Auf seiner Homepage bittet Reinhard Mey um Verständnis dafür, dass er angesichts seiner familiären Situation (sein Sohn Max liegt seit letztem Jahr im Wachkoma) bei diesem Album auf Medienpräsenz verzichtet, und er hat natürlich Recht mit seinem Hinweis, dass sich seine Lieder wachen Hörenden sowieso von selbst erklären. Er schreibt auch: "...das Schreiben, die Musik und die strenge Struktur der Arbeit haben mir Halt gegeben." Nun taucht ja Reinhard Meys Portrait auf vielen seiner Alben auf, aber sein Gesichtsausdruck auf dem Cover von "Mairegen" sagt alles.

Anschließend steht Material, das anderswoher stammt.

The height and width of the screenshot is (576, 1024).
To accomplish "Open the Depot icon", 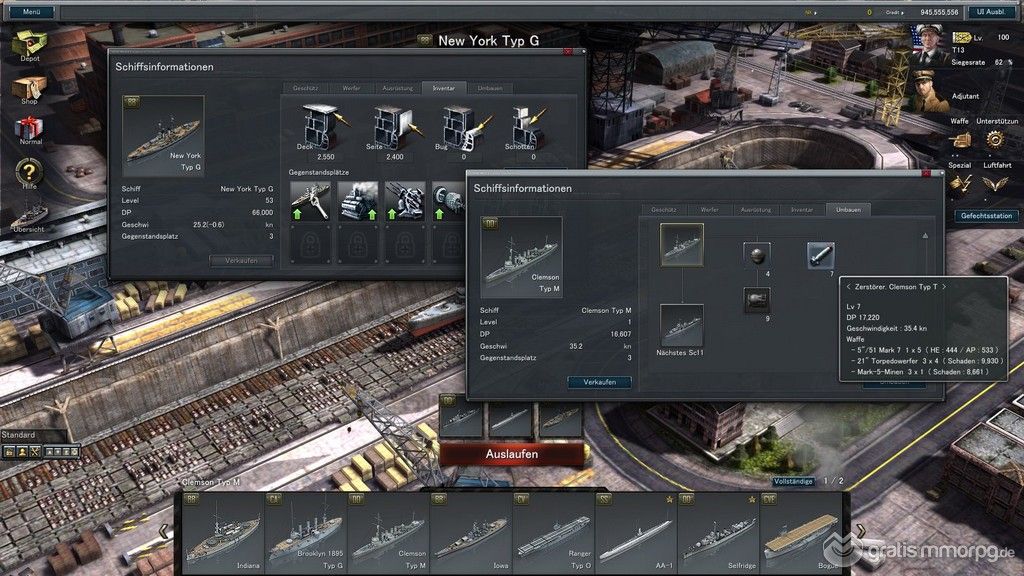I will tap(30, 44).
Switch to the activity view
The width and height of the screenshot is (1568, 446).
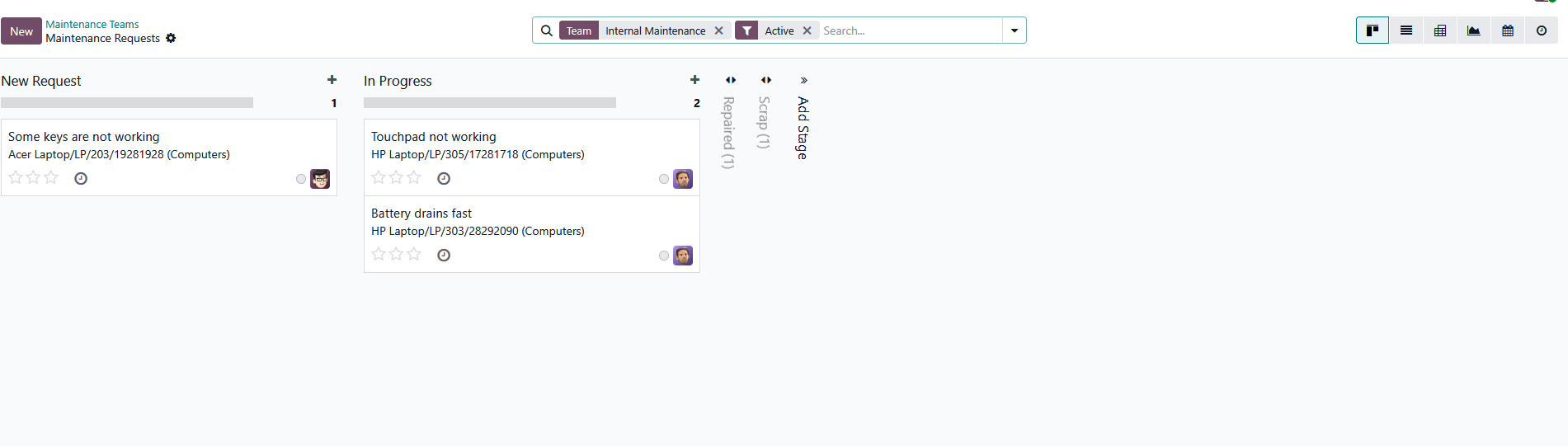1542,31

Gleichzeitig macht das Album deutlich, dass Mey sich nicht von Trauer und Sorge überwältigen lassen will, wie der letzte Satz des Albums in "Was keiner wagt" (einem von Konstantin Wecker vertonten Text von Lothar Zenetti) zum Ausdruck bringt: "Wo alles dunkel ist, macht Licht." Es war zu erwarten, dass das Album nicht witzig ausfallen würde; "Mairegen" ist von einer angenehm nachdenklichen Ruhe und Besinnlichkeit geprägt, ohne jedoch depressiv zu wirken, es wird an keiner Stelle laut und ist mithin nicht nur eins von den Mey-Alben mit dem meisten Tiefgang, sondern auch mit den sparsamsten, homogensten Arrangements in seiner Karriere seit langem, mindestens seit "Farben" (1990) (und erhöht so einmal mehr den Kontrast zum von mir wenig geschätzten Vorgänger "Bunter Hund").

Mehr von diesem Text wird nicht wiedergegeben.